● Text shown
- Opening Delimiter -
The emphasis of the hearing can be informal, as long as rules 1) and 2) are satisfied. As the severity of the situation increases, then the formality of the procedure increases.
The requirement of adequate notice means that the chairman should supply affected persons with sufficient information as to the nature of the proceedings and sufficient warning of his intention to make a decision as will enable them: (a) to prepare their proofs and arguments for presentation and to respond to the proofs and arguments anticipated from those maintaining a contrary position; (b) to appear at oral hearings that are being conducted.
There is no absolute right to legal representation at oral hearings. However, the complexity of issues, and the seriousness of allegations and consequences may suggest that denial of a right to representation results in an inadequate opportunity for being heard. Hence Faculty Boards should allow representation if the person appearing before the Board so desires.
Just as the ordinary courts of the land are under no absolute duty to give reasoned judgments, the Faculty Boards are not obliged to provide affected parties with reasons for their decisions. However, there would be an abuse of discretion if the record of the hearing did not reveal any reasons for the decision that has been reached.
It is not a requirement of the rules of natural justice that hearings be open to the public. Use of closed or in camera hearings may be one way of protecting the confidentiality of information or sources of information where that is a legitimate concern. At the same time it is assumed that the affected person or persons will be present or have an opportunity to be present at such hearings, after due notice has been given.
While persons affected in almost all cases are entitled to know at least the gist of the proofs and arguments of the contrary side, there is no obligation on tribunals generally to allow cross-examination of witnesses in oral hearings. There have been occasions, however, where failure to allow cross-examination when requested has given rise to a successful complaint of breach of the rules of natural justice. This is most likely in disputed fact situations where credibility is an important factor in assessment of the evidence presented.
In addition to the right to know the gist of the contrary arguments, the right to a hearing also necessarily involves the right to present proofs and arguments in support of the position being maintained. This is, however, limited to evidence and submissions that are relevant and cannot be interminable.
No one ought to be a judge in his own cause. The law already imposes a duty on anyone called upon to decide anything under a statute to act in good faith and with an open mind not foreclosed to argument.
The facts that may give rise to a reasonable apprehension of bias are many and varied. They include kinship, personal friendship or business relationship with one of the parties to the proceedings, a history of animosity towards one of the parties to the proceedings or his family, sitting on appeals from one's own decisions, acting as complainant, investigator or prosecutor as well as adjudicator in the same proceedings, making statements in the course of the proceedings which indicate an unreasonable hostility towards one of the parties, counsel or the case being presented. On the other hand, expertise in an area or familiarity with the relevant issues is not of itself a disqualification, nor is the holding of tentative views on some issues before the hearing. A reasonable apprehension of bias in one member of a tribunal is sufficient to disqualify the whole tribunal, even though that member merely sat at the hearing without taking an active role in either it or subsequent deliberations.
- Closing Delimiter -
Please repeat the stretch of the natural justice passage from "While persons affected" through "the evidence presented.", word for word. The entries come from a separate source and have no connection to the text.

● Information
- Opening Delimiter -
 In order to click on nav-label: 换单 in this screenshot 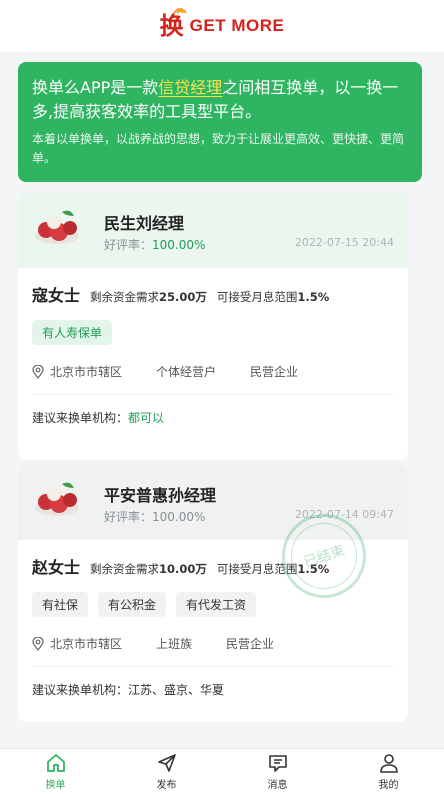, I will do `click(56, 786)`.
- Closing Delimiter -
- Opening Delimiter -
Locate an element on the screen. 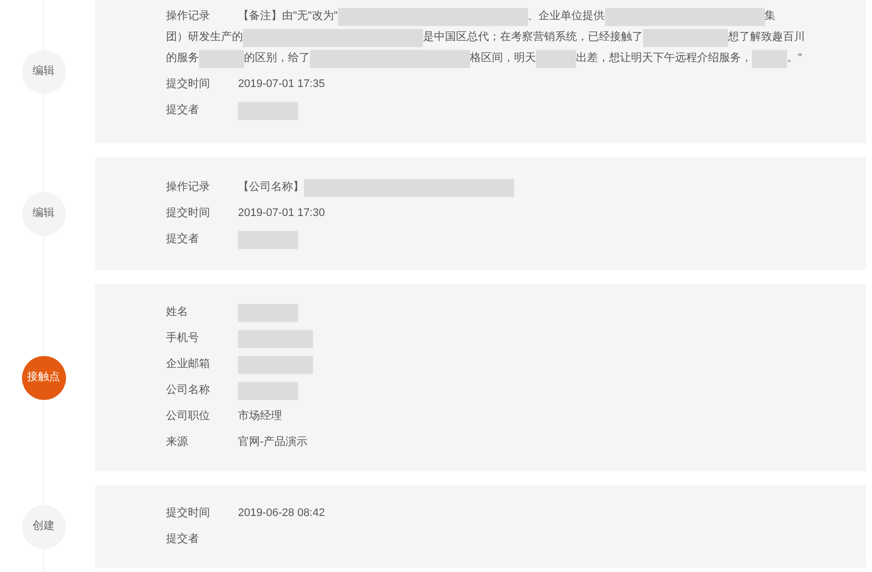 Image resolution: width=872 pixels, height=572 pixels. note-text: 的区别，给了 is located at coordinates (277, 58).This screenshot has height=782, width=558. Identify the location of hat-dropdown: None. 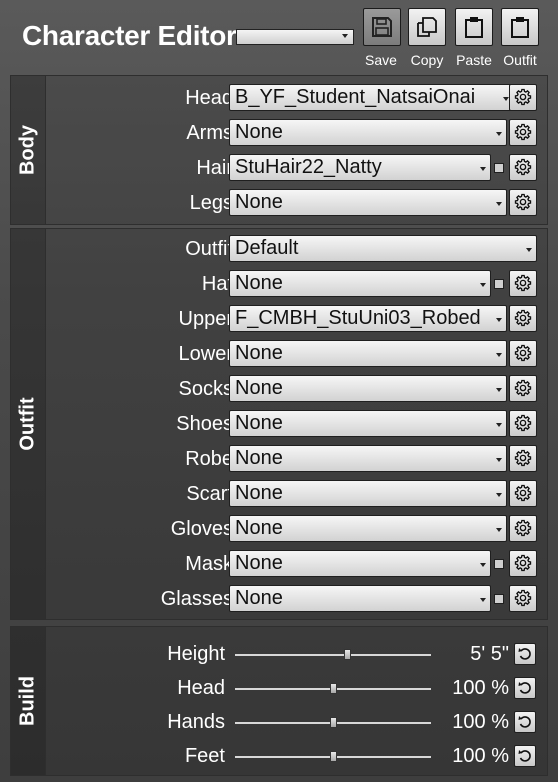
- Closing Delimiter -
● Output
While persons affected in almost all cases are entitled to know at least the gist of the proofs and arguments of the contrary side, there is no obligation on tribunals generally to allow cross-examination of witnesses in oral hearings. There have been occasions, however, where failure to allow cross-examination when requested has given rise to a successful complaint of breach of the rules of natural justice. This is most likely in disputed fact situations where credibility is an important factor in assessment of the evidence presented.